1. GenAI in healthcare is coming faster than you can imagine

The human brain can easily predict the rate of arithmetic growth (where numbers increase at a constant rate: 1, 2, 3, 4). And it also does quite well at understanding geometric growth (a pattern that increases by a constant ratio: 1, 3, 9, 27).

But even the sharpest minds struggle to understand the implications of continued, exponential growth. And that’s what we’re seeing with generative AI.

For example, imagine a pond with only one lily pad. Assuming the number of lilies doubles every night, the entire pond will be covered in just 50 days. Yet on day 43 you would see only 1% of the pond surface covered. It seems hard to believe that just seven days later the water lilies will completely fill the pond.

Experts predict that AI computing advances will roughly double every year, if not faster. But even with conservative projections, ChatGPT and similar AI tools will be 32 times more powerful in five years and over a thousand times more powerful in ten years. That’s equivalent to your bicycle traveling as fast as a car and then, shortly after, a rocket.

This pace of progress is proving difficult for both healthcare providers and patients to understand, but it means now is the time to prepare for what’s to come.

2. GenAI will be different from previous AI models

When assessing the transformative potential of generative AI in healthcare, it is critical to acknowledge past failures such as Watson from IBM, cloud our expectations. IBM set ambitious goals for Watson, hoping it would revolutionize healthcare by helping with diagnoses, treatment planning and interpreting complex medical data for cancer patients.

I was very skeptical at the time, not because of the technology itself, but because Watson relied on data from electronic health records, which lacked the accuracy needed to make reliable “limited AI” diagnoses and recommendations.

Generative AI, on the other hand, uses a broader and more useful range of information sources.
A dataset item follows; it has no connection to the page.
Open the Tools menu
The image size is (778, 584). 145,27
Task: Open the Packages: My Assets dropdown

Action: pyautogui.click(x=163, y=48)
It not only uses published, peer-reviewed medical journals and textbooks, but will also be able to integrate real-time information from global health databases, ongoing clinical trials and medical conferences. Soon it will include continuous feedback loops from actual patient outcomes and physician input. This extensive data integration will enable generative AI to continuously stay at the forefront of medical knowledge, making it fundamentally different from its predecessors.

That said, generative AI will need a few more generations before it can be widely used without direct supervision from a doctor. But Nvidia’s bold entry into healthcare signals a long-awaited willingness among tech companies to sidestep healthcare’s legal and regulatory hurdles. Once an AI chatbot for doctors is available, several other companies will soon follow suit.

3. GenAI in healthcare will be ubiquitous (hospital, office and home)

Just as my father never imagined that his iPhone (stored in his trunk) would grow into an essential tool for navigating life, many Americans are struggling to imagine the transformative impact generative AI will have on healthcare.

The concept of having continuous access to medical advice and expertise – affordable, reliable and convenient, 24 hours a day – represents such a departure from current healthcare models that it is easy for us to dismiss it as far-fetched. Yet it is becoming increasingly clear that these possibilities are not only possible, but also probable.

Every day I receive feedback from both physicians and patients who have interacted with current generative AI tools. The majority report that responses, especially when prompted effectively, closely follow physicians’ recommendations. This is a testament to the evolving accuracy and reliability of generative AI in healthcare, and promises to revolutionize medical care delivery in the near future.

Ten years from now, we’ll look back on today’s skepticism the same way I think about my father’s initial underestimation of his iPhone. We are on the cusp of a major shift, where generative AI will become as integral to healthcare as smartphones have become to everyday life.